Making policy not the same as taking action

  • July 24, 2020

By Vivene Salmon, CBA President 2019/20 for The Lawyer's Daily

The opposite of action isn’t inaction, it’s complacency. It usually takes a crisis to jolt humans out of whatever comfortable positions they have come to rest in and spur them into action.

In the spring of this year, the killing of George Floyd became a catalyst for action for the #BlackLivesMatter movement around the world. Not just the killing, but the impunity evinced in the recording of it. People could hear and see Floyd saying he could not breathe as he was restrained by the officers. Watching police callously extinguish a man’s life galvanized both those who watched — and those who couldn’t bring themselves to do so — to insist that something must change. 

The movement may have begun in the U.S., but Canada’s racialized community has its own heartbreaking stories. Chantel Moore, a young woman from Tla-o-qui-aht First Nation, was shot to death by a police officer during a wellness check; Regis Korchinski-Paquet, a young Black woman, fell to her death during a wellness check; and D'Andre Campbell, a young Black man, was fatally shot by police in his home while he was experiencing a mental health crisis. Those are just some of the most recent incidents; there are many others who have died or experienced violence at the hands of police.

The reactions to #BLM so far have been largely symbolic: racist trademarks and team names, like the Edmonton Eskimos, are being changed. The Mississippi government voted to remove its state flag, the last one to show its Confederate roots. The Faculty of Law at Queen’s University in Kingston, Ont., is considering renaming Macdonald Hall, named in honour of Canada’s first prime minister — who was an architect of the Indian Act and the residential school policy, which derailed the lives of Indigenous peoples for generations.

To enable lasting change, allies in privileged institutions and professions who have been party to the systemic racism that #BLM is fighting — consciously or unconsciously — must be part of the reckoning.

The Canadian Bar Association has a long-standing commitment to diversity and inclusion, and, like many of the country’s law societies, law firms and legal institutions, has a diversity policy.

In 1999 our Working Group on Racial Equality in the Legal Profession released a report that called systemic racism the most “pernicious problem facing racialized communities.” The CBA adopted all of the report’s 22 recommendations and acted on many of them, echoes of which can be seen in the association’s current structure and activities — for example, the inaugural Racialized Leaders Bootcamp and the Senior Racialized Leaders Summit last year.

## Extracted information
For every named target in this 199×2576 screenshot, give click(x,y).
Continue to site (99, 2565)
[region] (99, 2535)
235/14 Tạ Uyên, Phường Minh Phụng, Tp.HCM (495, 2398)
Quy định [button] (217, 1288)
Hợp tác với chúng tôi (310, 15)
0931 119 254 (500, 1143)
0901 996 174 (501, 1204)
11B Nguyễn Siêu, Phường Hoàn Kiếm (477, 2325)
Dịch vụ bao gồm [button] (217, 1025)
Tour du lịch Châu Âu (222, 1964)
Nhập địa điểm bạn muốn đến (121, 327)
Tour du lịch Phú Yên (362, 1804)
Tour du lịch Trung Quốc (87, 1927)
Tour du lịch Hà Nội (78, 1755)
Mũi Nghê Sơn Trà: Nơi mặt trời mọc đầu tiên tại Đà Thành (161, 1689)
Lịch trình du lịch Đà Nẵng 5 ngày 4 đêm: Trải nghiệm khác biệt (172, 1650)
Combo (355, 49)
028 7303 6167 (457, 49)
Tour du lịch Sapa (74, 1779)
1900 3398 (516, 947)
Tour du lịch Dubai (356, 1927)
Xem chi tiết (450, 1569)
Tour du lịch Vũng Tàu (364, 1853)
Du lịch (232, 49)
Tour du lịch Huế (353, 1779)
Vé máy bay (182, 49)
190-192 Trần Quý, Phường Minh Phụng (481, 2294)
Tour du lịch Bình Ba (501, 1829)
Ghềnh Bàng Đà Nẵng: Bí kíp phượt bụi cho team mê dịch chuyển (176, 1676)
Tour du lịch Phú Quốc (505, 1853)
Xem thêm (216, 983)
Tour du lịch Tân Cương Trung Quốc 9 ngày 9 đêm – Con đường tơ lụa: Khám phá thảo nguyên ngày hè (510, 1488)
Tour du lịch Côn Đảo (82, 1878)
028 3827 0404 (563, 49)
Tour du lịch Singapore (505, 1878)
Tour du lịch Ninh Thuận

## Work to complete
(a) According to the article, how many recommendations from the 1999 report on racial equality in the legal profession did the Canadian Bar Association adopt?
(b) Reproduce the article's text from "The opposite of" to "them into action.".
The entries after the article are separate material and have no connection to it.

## Numbered answers
(a) All 22 of them.

(b)
The opposite of action isn’t inaction, it’s complacency. It usually takes a crisis to jolt humans out of whatever comfortable positions they have come to rest in and spur them into action.